Small intestinal viability assessment using dielectric relaxation spectroscopy and deep learning

Abstract

Abstract Intestinal ischemia is a serious condition where the surgeon often has to make important but difficult decisions regarding resections and resection margins. Previous studies have shown that 3 h (hours) of warm full ischemia of the small bowel followed by reperfusion appears to be the upper limit for viability in the porcine mesenteric ischemia model. However, the critical transition between 3 to 4 h of ischemic injury can be nearly impossible to distinguish intraoperatively based on standard clinical methods. In this study, permittivity data from porcine intestine was used to analyze the characteristics of various degrees of ischemia/reperfusion injury. Our results show that dielectric relaxation spectroscopy can be used to assess intestinal viability. The dielectric constant and conductivity showed clear differences between healthy, ischemic and reperfused intestinal segments. This indicates that dielectric parameters can be used to characterize different intestinal conditions.

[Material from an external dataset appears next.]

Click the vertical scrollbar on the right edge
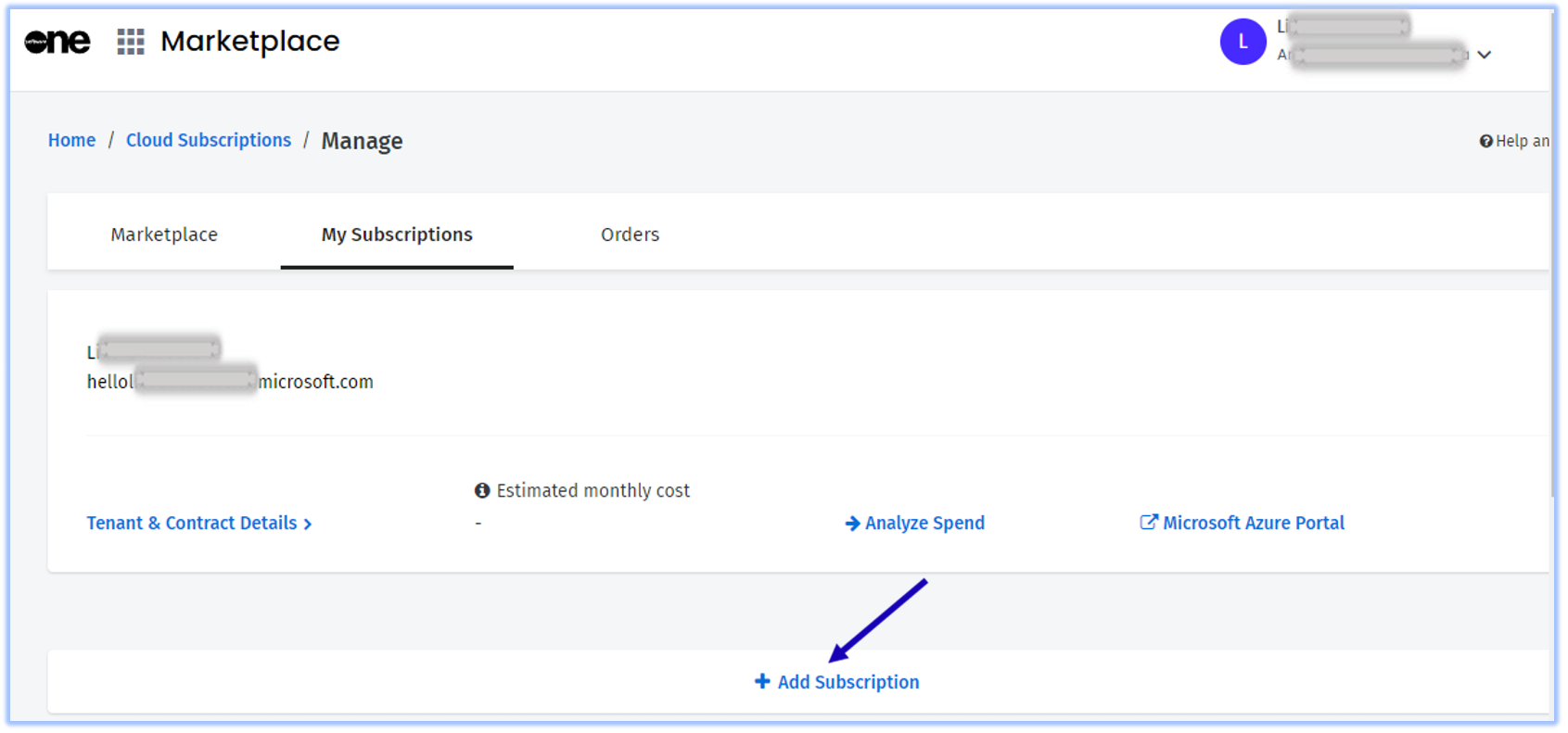point(1553,278)
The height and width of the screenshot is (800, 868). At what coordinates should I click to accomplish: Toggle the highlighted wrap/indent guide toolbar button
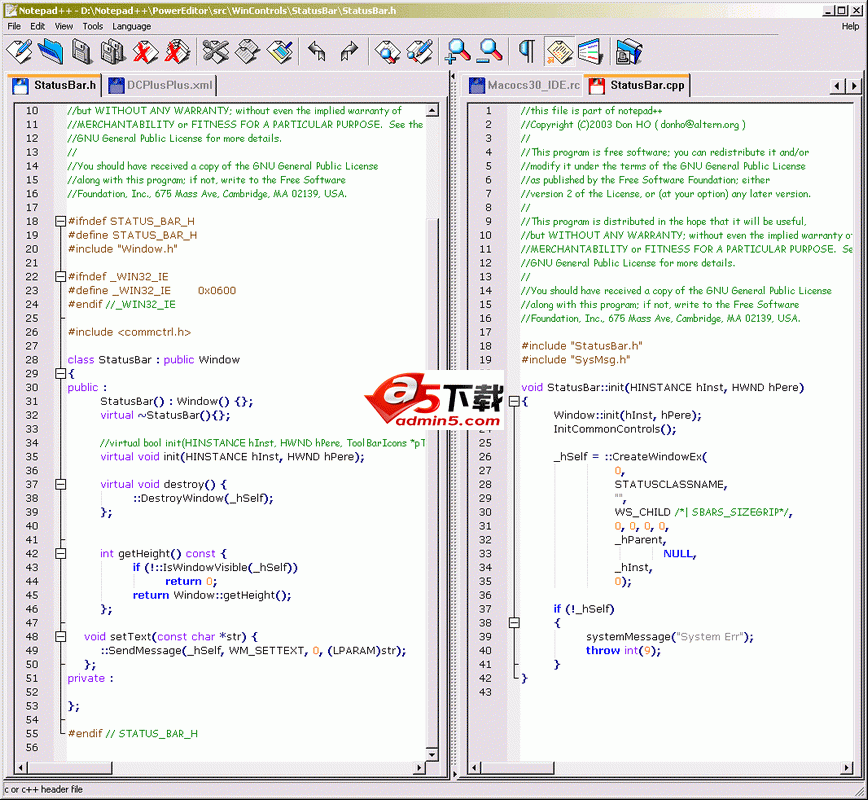coord(559,50)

In addition, machine learning models were employed to classify viable and non-viable segments based on frequency dependent dielectric properties of the intestinal tissue, providing a method for fast and accurate intraoperative surgical decision-making. An average classification accuracy of 98.7% was obtained using only permittivity data measured during ischemia, and 96.2% was obtained with data measured during reperfusion. The proposed approach allows the surgeon to get accurate evaluation from the trained machine learning model by performing one single measurement on an intestinal segment where the viability state is questionable.